#### Assignment:
Please show every line in the entries below that includes the word "Hand".

[Records contained in a dataset]
———
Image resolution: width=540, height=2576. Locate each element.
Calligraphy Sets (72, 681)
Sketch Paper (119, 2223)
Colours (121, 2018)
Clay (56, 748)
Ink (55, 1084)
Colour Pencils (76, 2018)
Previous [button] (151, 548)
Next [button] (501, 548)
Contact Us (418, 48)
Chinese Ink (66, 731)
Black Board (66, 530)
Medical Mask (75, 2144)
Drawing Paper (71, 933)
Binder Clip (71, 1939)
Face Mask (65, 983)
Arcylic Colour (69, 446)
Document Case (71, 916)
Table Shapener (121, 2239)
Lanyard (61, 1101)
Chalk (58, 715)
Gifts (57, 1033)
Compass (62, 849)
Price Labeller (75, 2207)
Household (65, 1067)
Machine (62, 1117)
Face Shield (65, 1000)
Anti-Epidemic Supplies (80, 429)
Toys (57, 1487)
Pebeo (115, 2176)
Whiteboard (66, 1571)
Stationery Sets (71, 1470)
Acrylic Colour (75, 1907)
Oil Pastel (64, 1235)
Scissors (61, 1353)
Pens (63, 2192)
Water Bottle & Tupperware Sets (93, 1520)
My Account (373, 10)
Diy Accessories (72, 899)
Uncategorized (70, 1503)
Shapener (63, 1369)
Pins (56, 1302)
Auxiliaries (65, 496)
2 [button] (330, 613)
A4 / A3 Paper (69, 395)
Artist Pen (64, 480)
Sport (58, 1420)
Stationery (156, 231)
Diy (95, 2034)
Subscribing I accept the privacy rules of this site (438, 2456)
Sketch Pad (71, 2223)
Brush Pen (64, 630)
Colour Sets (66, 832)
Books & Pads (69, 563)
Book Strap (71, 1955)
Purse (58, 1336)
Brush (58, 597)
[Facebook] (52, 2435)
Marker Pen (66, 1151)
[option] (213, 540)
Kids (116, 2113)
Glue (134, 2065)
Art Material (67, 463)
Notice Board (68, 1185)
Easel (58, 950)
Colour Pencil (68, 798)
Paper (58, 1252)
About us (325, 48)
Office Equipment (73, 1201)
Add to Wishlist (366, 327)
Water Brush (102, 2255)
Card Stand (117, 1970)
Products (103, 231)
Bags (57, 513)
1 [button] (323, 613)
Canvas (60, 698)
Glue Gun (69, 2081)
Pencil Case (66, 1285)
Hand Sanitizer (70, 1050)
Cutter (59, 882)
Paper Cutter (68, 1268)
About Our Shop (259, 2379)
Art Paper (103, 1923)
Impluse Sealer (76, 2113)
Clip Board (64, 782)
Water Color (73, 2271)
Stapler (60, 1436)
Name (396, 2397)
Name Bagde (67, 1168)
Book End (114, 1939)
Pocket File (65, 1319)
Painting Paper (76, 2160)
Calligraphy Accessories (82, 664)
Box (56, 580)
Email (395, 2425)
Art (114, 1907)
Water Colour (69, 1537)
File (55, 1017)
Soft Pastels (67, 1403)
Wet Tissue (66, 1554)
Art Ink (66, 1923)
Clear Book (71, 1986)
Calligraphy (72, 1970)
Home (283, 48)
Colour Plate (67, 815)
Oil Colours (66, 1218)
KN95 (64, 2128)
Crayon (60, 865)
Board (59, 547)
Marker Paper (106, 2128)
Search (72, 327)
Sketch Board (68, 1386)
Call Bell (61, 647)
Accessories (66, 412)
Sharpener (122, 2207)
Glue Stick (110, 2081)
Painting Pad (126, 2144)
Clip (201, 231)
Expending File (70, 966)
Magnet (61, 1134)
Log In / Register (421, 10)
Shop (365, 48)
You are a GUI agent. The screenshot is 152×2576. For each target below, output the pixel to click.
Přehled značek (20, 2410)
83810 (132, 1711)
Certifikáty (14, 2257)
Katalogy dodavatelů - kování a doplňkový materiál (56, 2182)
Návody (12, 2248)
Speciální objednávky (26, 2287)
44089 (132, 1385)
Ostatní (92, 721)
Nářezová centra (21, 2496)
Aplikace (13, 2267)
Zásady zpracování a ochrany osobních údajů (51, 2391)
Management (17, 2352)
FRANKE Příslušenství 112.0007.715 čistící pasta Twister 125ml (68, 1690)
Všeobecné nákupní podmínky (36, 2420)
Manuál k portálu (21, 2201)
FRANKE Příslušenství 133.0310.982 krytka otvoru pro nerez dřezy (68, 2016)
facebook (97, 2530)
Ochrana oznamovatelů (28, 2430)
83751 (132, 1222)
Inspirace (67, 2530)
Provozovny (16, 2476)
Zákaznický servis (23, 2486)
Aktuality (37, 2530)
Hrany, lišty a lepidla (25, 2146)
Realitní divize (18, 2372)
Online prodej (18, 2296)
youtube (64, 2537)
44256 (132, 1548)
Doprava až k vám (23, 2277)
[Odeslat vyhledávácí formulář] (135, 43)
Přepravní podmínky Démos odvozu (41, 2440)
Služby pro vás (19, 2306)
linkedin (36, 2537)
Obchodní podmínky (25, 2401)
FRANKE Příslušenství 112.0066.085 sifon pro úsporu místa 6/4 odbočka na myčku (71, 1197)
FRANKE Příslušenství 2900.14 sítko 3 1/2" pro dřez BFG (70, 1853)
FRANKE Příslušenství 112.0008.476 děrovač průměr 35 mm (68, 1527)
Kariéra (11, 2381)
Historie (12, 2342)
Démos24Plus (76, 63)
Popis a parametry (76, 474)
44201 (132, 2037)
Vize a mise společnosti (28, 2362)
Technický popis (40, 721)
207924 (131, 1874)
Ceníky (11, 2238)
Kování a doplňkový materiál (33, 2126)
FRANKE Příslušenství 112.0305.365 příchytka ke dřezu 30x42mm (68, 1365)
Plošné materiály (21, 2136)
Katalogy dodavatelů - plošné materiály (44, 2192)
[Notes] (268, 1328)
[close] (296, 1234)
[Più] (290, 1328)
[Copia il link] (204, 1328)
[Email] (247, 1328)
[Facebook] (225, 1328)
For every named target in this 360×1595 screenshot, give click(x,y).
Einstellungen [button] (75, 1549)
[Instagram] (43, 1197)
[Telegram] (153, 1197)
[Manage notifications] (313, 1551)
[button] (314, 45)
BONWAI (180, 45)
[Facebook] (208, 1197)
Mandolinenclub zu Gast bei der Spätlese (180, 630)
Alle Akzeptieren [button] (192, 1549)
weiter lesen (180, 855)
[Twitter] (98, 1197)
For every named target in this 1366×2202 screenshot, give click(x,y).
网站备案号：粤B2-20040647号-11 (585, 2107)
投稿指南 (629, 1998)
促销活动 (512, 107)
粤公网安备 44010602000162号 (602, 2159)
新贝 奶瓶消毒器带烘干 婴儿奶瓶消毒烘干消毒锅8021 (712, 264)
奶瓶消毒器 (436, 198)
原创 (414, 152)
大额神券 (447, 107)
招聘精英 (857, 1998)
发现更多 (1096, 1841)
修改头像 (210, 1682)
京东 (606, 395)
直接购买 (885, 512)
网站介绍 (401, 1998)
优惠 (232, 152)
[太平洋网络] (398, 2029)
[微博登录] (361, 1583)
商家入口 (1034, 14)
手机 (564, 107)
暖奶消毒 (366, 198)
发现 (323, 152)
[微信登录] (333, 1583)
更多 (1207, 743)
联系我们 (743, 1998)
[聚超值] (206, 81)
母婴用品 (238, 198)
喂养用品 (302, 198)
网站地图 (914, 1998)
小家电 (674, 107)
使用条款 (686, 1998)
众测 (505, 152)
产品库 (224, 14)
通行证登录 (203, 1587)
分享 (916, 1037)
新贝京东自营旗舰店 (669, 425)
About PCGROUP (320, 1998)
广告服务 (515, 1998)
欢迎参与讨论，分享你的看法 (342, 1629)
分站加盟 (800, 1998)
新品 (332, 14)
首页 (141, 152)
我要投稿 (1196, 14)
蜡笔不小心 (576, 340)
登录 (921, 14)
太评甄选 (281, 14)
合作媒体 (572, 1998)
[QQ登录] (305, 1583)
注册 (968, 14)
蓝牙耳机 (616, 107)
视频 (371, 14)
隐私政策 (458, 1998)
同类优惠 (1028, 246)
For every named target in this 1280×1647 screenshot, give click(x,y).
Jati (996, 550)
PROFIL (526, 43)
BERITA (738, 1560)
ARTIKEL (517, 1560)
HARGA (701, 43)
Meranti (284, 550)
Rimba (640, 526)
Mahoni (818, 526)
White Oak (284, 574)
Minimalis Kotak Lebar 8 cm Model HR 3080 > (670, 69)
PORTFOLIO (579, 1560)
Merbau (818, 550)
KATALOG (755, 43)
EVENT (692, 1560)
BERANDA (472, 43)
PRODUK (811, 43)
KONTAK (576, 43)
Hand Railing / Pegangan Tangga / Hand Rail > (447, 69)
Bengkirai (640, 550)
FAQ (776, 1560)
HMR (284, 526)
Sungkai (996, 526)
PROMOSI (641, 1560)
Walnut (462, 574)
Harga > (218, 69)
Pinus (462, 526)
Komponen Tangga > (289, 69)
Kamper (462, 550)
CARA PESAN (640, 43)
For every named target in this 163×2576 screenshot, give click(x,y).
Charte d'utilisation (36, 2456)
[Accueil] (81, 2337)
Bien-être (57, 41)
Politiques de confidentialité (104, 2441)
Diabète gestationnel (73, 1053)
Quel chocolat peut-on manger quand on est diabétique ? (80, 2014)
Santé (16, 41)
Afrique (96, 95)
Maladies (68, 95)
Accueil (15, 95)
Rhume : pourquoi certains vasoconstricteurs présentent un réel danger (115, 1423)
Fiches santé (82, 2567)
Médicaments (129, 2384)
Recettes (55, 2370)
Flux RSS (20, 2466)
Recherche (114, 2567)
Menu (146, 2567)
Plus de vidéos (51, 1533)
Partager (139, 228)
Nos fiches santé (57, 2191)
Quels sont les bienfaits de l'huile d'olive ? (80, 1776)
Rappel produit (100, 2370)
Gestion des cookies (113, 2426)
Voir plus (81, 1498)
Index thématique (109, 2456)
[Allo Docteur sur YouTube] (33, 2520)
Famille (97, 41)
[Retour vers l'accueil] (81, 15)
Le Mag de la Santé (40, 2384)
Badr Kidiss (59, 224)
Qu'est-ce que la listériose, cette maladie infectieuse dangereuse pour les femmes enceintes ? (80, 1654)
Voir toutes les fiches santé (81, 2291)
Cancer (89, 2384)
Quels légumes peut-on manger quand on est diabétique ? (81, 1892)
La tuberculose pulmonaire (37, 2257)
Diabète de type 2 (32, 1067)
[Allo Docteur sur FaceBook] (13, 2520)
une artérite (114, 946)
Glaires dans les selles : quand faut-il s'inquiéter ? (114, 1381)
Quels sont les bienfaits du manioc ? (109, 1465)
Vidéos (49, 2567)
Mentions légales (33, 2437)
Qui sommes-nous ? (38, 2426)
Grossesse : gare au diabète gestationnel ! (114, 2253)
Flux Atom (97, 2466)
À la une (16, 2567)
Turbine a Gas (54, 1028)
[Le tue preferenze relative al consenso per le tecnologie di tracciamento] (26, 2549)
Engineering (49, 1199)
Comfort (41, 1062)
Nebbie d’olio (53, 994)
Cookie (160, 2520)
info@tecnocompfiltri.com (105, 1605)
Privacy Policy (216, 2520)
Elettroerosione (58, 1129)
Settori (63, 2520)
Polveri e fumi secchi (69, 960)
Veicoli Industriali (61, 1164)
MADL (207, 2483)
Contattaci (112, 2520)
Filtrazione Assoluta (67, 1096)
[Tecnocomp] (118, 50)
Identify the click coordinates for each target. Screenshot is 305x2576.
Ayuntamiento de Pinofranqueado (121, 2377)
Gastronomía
———
#### Exercise answer:
Hand Sanitizer (70, 1050)
Hand Railing / Pegangan Tangga / Hand Rail > (447, 69)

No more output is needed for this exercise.